Nella mattinata di martedì 26 maggio nella Prefettura di Caltanissetta, si è riunito uno dei tavoli tematici, istituito a margine del Consiglio territoriale della provincia, riguardante l’inclusione lavorativa, la prevenzione ed il contrasto ai fenomeni di sfruttamento lavorativo.
Alla riunione – presieduta dal Prefetto, Licia Donatella Messina, coadiuvata dal Dirigente dell’Area IV, Viceprefetto Aggiunto Michelangelo Sardo – hanno preso parte, fra gli altri, il Procuratore della Repubblica di Gela ed il Procuratore Aggiunto della Repubblica di Caltanissetta, i rappresentanti delle Forze dell’Ordine ed i referenti di INPS, INAIL, Centro per l’Impiego e Ispettorato Territoriale del Lavoro. Presenti, altresì i referenti delle più rappresentative associazioni ed organizzazioni, anche internazionali, operanti nel settore, nonché quelli delle sigle sindacali maggiormente rappresentative.
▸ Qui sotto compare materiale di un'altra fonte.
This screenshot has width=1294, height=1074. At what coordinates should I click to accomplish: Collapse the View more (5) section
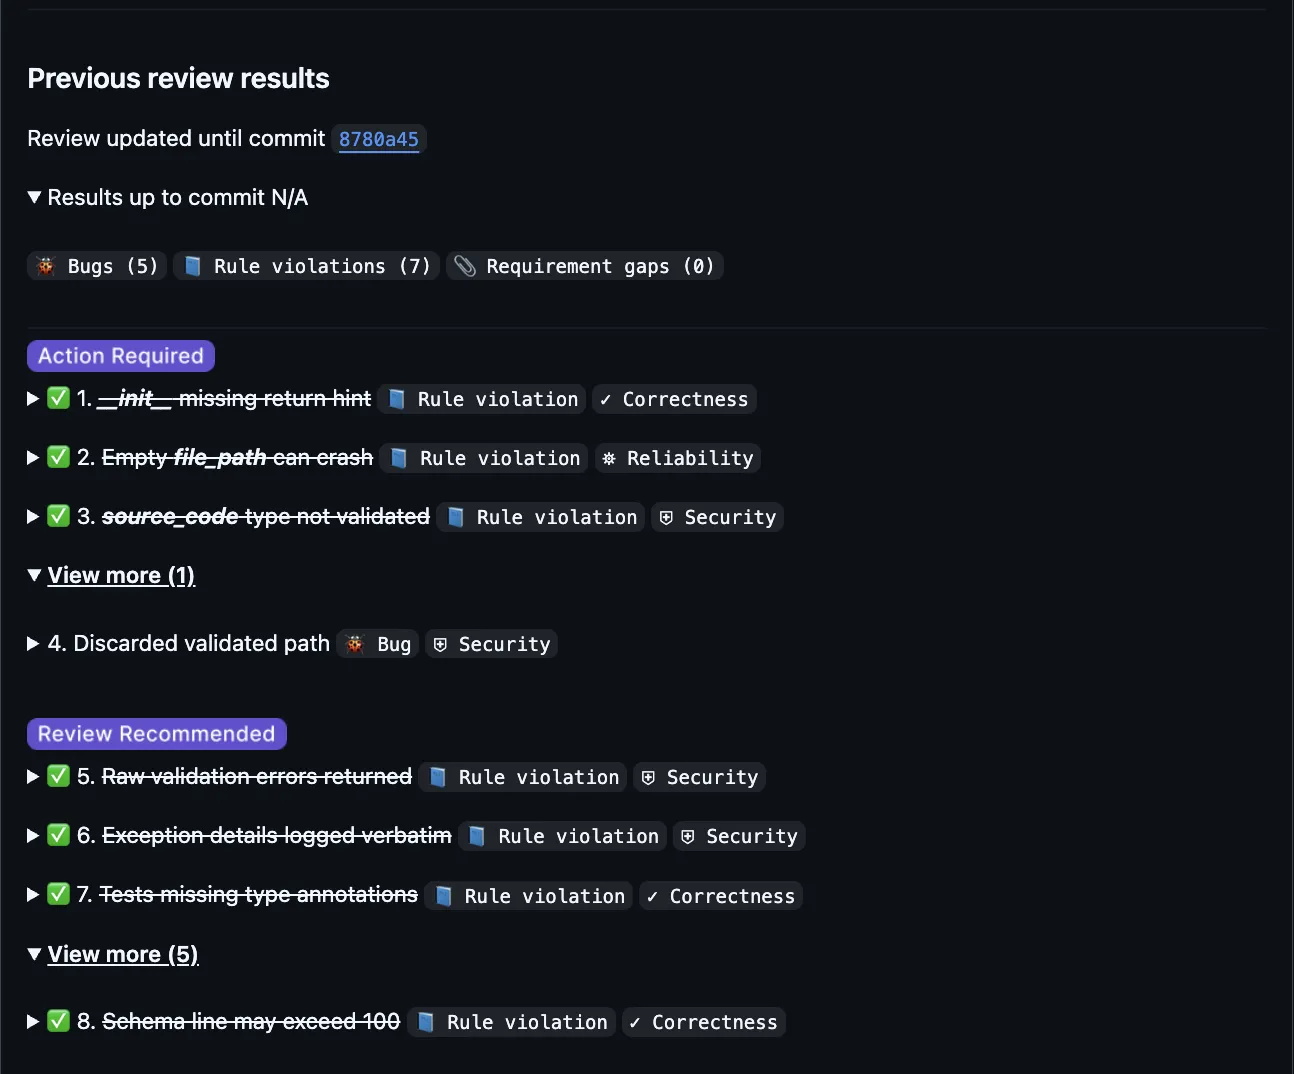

L’incontro ha registrato una ampia e propositiva partecipazione degli stakeholders coinvolti. Nel corso dell’incontro, sono state illustrate – a cura dell’O.I.M. – le Linee guida nazionali per l’identificazione, la protezione e l’assistenza delle vittime o potenziali vittime di sfruttamento lavorativo in agricoltura, nonché del relativo meccanismo di referral.
È stato, inoltre, condiviso lo stato delle attività già avviate sul territorio provinciale, con particolare riferimento alla “campagna straordinaria di contrasto al caporalato in agricoltura e in ambito turistico e alberghiero”, condotta dal Nucleo Ispettorato del Lavoro (N.I.L.), con controlli mirati sul territorio. Inoltre, su proposta della Prefettura, è stato avviato un percorso finalizzato alla stesura di un protocollo operativo provinciale di rafforzamento del coordinamento interistituzionale e la governance, nell’ambito delle azioni di contrasto al caporalato e allo sfruttamento lavorativo.